The work begins soon. If you’re interested, please complete this interest form and you’ll hear from us.
Start by expressing your interest in the form. You’ll be able to choose one or more ways to engage:
- Join a virtual workshop on February 10, 12, or 25 (register online)
- Attend an in-person workshop in DC on March 3 or 4 (register online)
- Contribute through an open-ended, anonymous survey
- Refer a colleague or friend who should be part of this conversation
- Follow along for updates, insights, and announcements
This initiative is hosted by the Federation of American Scientists (FAS) and Merici Vinton, with support from the FAS Government Capacity team, led by Loren DeJonge Schulman and Leya Mohsin.
We are launching this work in partnership with Georgetown University’s Beeck Center for Social Impact + Innovation, leveraging its extensive relationships with state and local digital leaders and the 10,000+ practitioners that participate in its Digital Government Network and the Better Government Lab at Georgetown University and the University of Michigan. We are also drawing on a small group of trusted advisors from across the digital government community.
- We will protect your identity. Our goal is to surface and publish the best ideas, not attribute individual comments.
- We intend to synthesize what we learn and share it with federal leaders, congressional staff, state and local digital teams, and future candidates and appointees. Participants who are excited to help shape, champion, or implement next-generation digital service models will have clear opportunities to engage in what comes next.

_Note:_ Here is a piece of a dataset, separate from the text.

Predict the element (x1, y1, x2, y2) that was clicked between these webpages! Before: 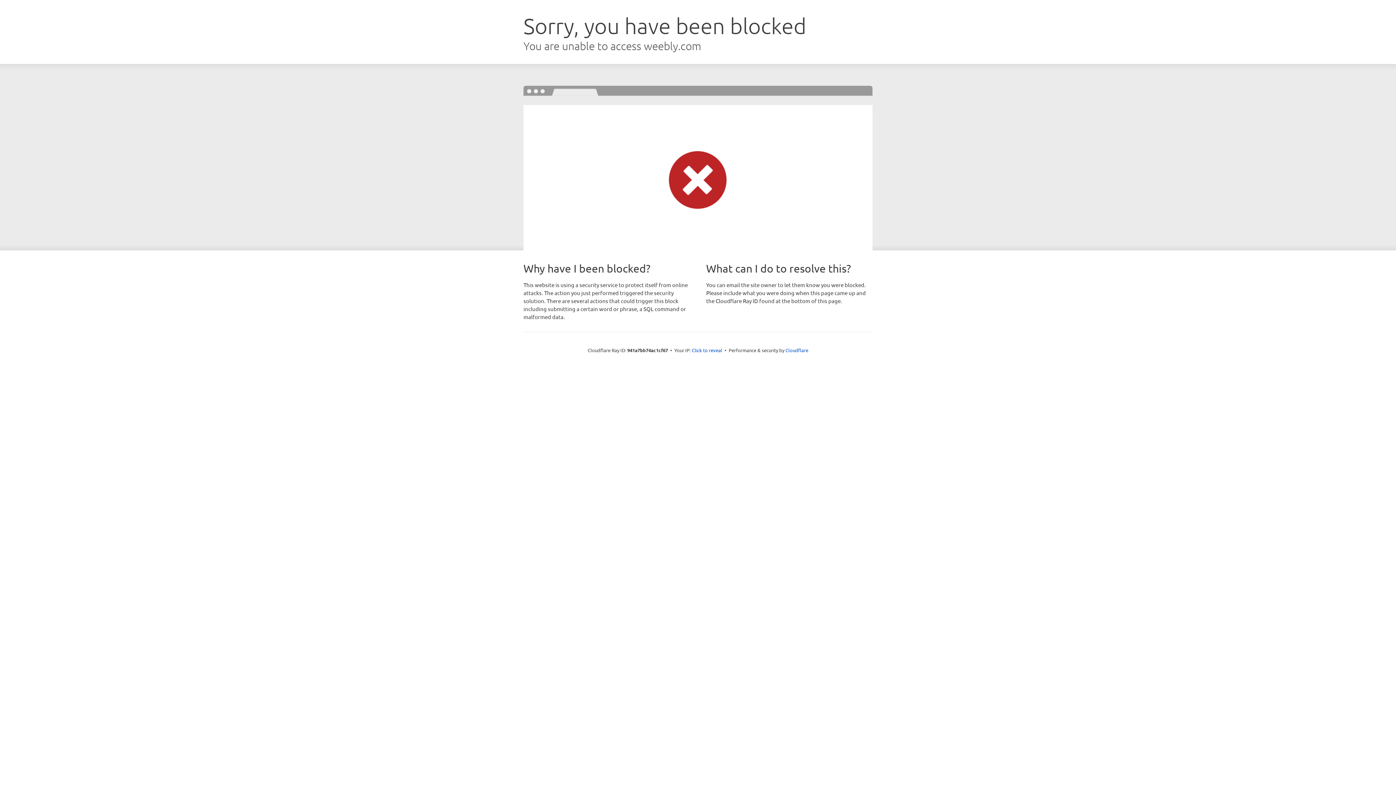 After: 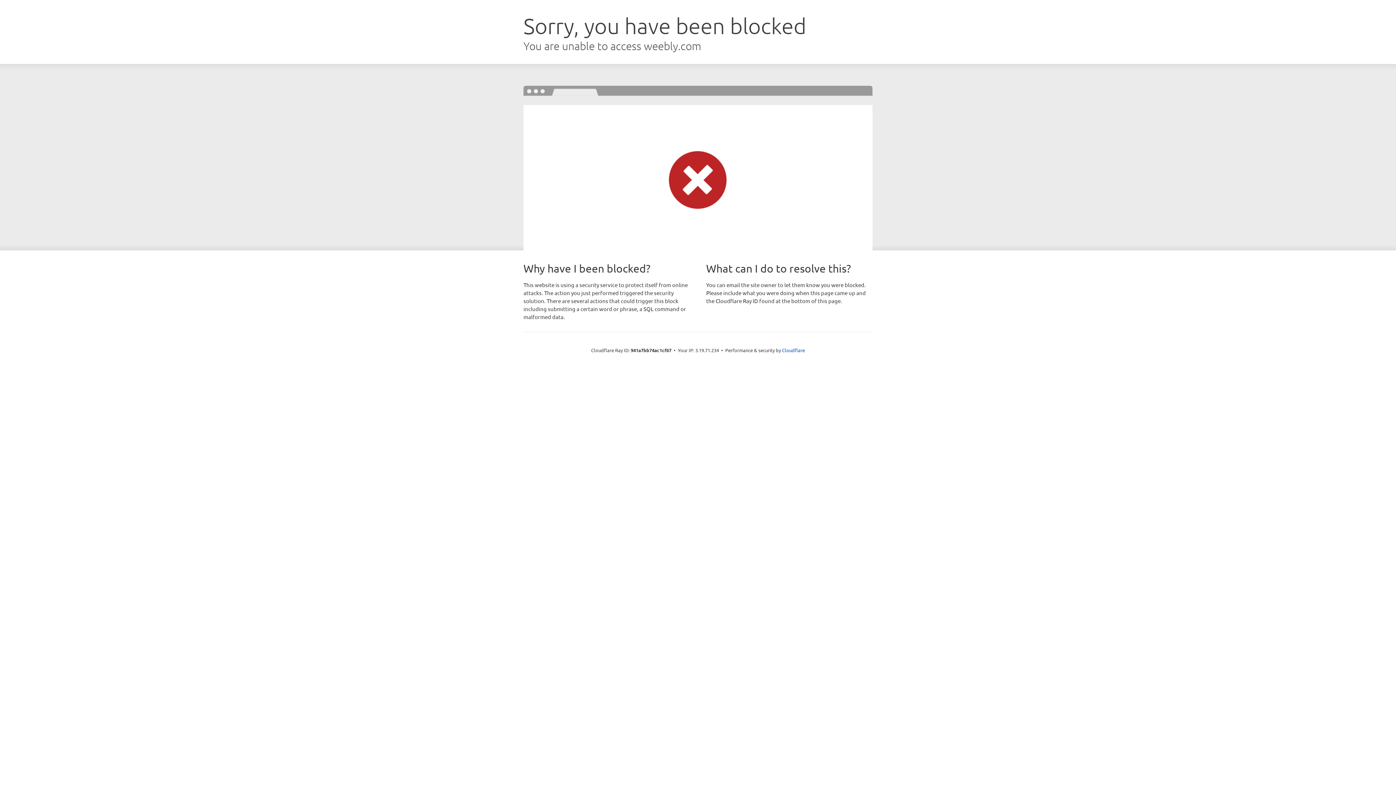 Action: bbox: (692, 346, 722, 353) label: Click to reveal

- Anyone who is or has been part of a government digital service ecosystem, or a close partner to one. This includes:
- Current or former staff of the U.S. Digital Service, 18F, or Technology Transformation Services
- Members of digital teams at federal agencies, states, and cities
- Congressional staff and policy experts who worked alongside these teams
- Partners, champions, and enablers who helped this work succeed
- If you’ve built, supported, funded, or depended on modern digital government, your perspective belongs here.